Stalls ran in a circle along the walls of the concourse, just like any other market Yi Cao had ever seen, but half the people he could hear bartering at the stalls spoke a language or languages he didn’t understand while those who did wore garb that would have made them look foreign in any village or city Yi Cao had ever seen. He saw children tied to their parents like pets and metal constructs the size of birds hovering above the crowd flashing with tiny lights. Fruits stacked in baskets in front of the vendors looked like nothing he’d ever seen, and the aromas from one of the cookshops smelled like something vile dipped in oil.
The broken piece in his brain buzzed and he tried to remember what he watched a woman with skin the color of slate sway beneath one of the red symbols the stranger told him he should visit before he left.
A flash of green drew his eye and the piece buzzing in his brain snapped violently back into place. A cold pair of eyes caught his own and a cold gust washed down Yi Cao’s spine before the man, boy, only a few years Yi Cao’s senior, smirked before the swaying girl reached down and took his chin with one dark finger, drawing his attention away.
Yi Cao jerked around and marched stiffly out of the concourse, back into he hall lined by windows and potted plants, mind whirling. Zihan wasn’t part of the plan. Was he?
He hid in another patch of potted plants to make sure he wasn’t being followed before picking up another green line and following it through corridors to his third information kiosk.
Yi Cao’s heart pounded an hour later as he approached the spot he’d been directed when he gave Elder Xia’s instructions to the kiosk. His head ached from the constant adrenaline and the weight of the case in his hand dragged at him like an anchor.
The green path he followed turned off a wide balcony overlooking some kind of staging area down a hallway lined with numbers in a script he recognized. Each number was affixed to a narrow door, each door equipped with a small lock. The Kiosk told him what he needed to do, and he fumbled at the controls for the number Xia told him to use.
He dropped the case and cursed quietly as he grabbed at it with shaking hands.

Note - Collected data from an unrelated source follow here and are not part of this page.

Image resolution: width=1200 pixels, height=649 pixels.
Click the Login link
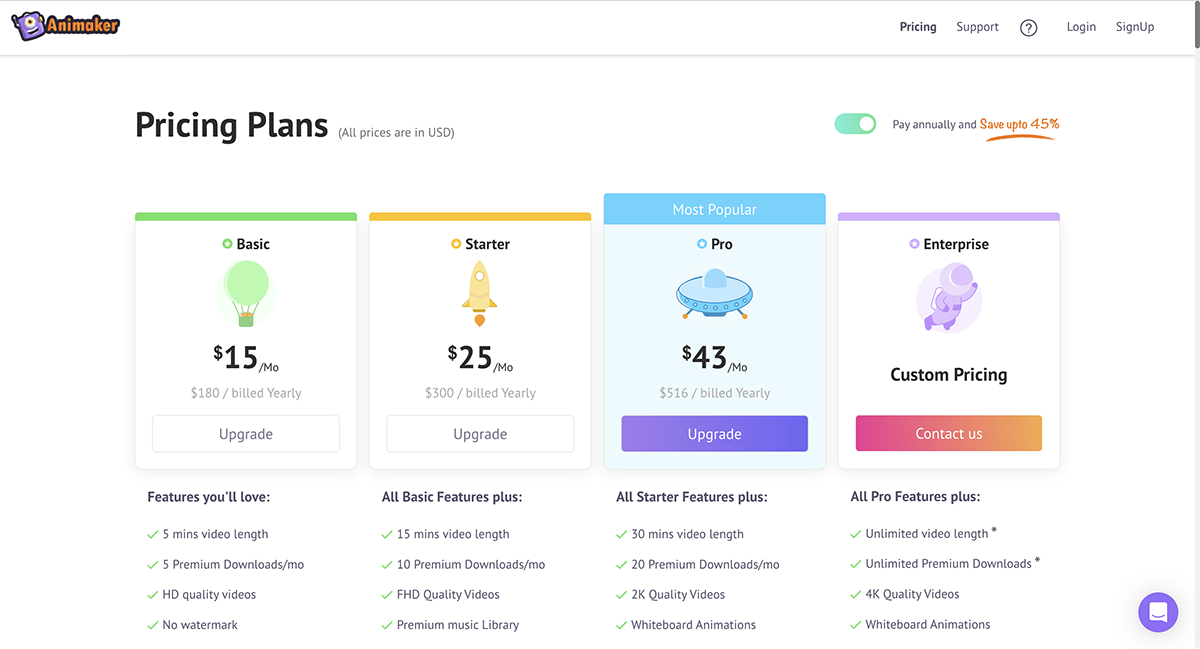(1081, 27)
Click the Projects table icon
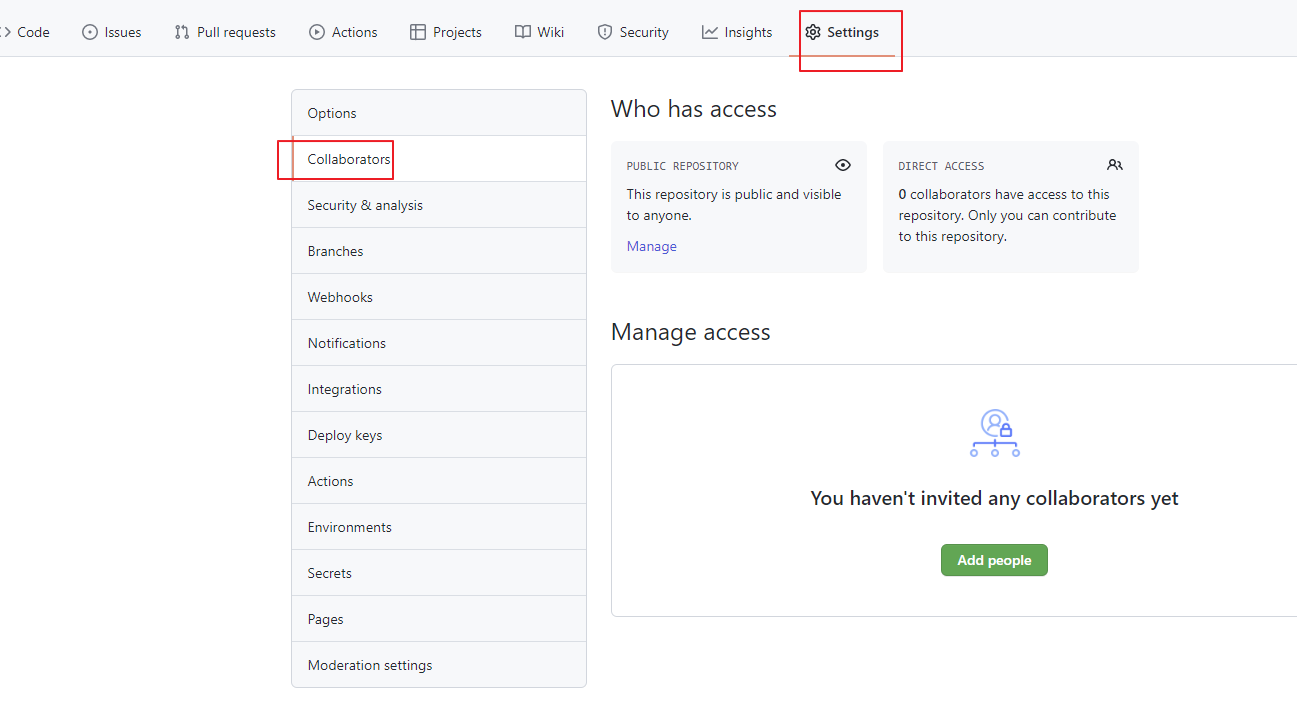Image resolution: width=1297 pixels, height=720 pixels. coord(418,32)
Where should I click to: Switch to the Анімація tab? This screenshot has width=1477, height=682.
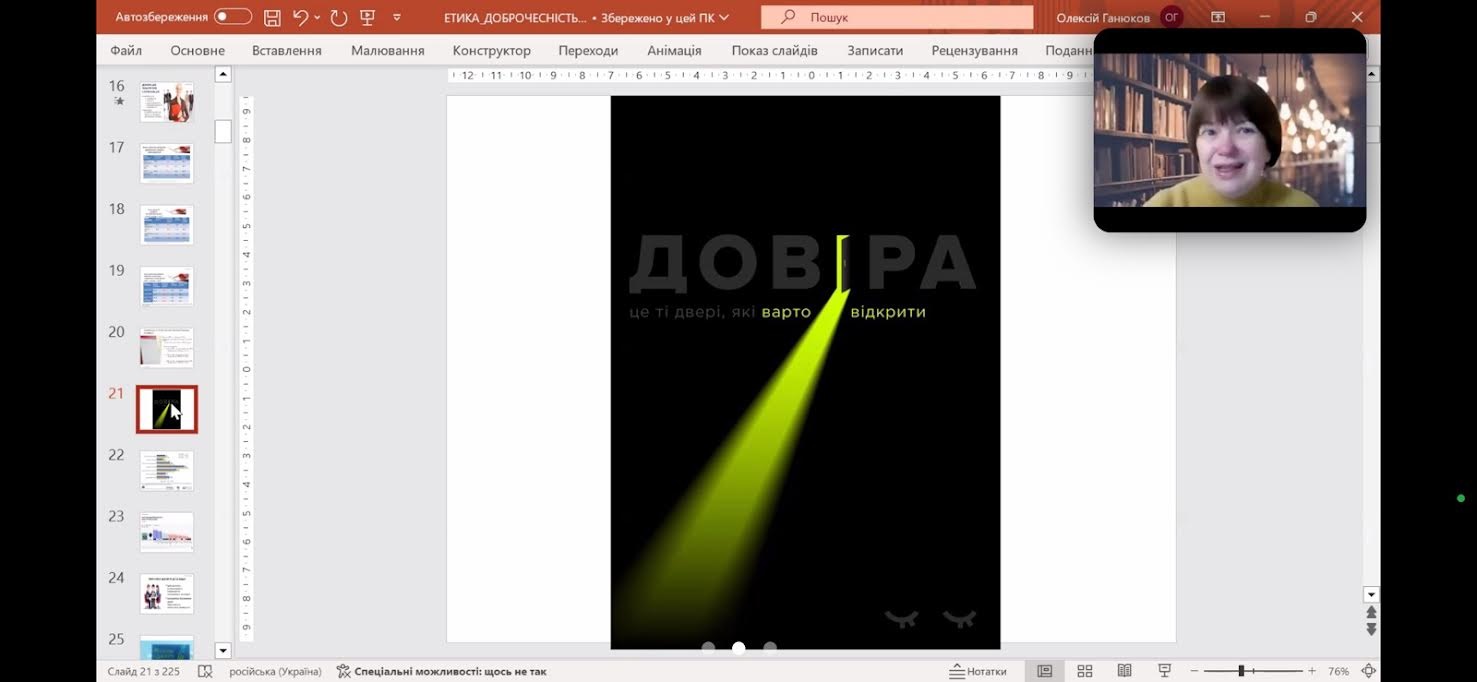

The door to the little numbered cubby swung open and Yi Cao knelt to set the case in front of him then reached for his bag.
“That looks heavy.” A voice said from the other end of the hall.
Lightning shot down Yi Cao’s spine as he jerked then whipped around.
The four over muscled men behind Mu Chen wore the same crimson shirt and orange skirt of the man at their head while Mu Chen’s smile lacked any of the warmth he’d shown at their first meeting. “Why don’t you let us carry that for you.” The gems on Mu Chen’s shirt lit with the glow of Ki and his eyes shone as blue light gathered in the palm of his hand. “Just for a little while.”
His teeth gleamed with unnatural light as he smiled.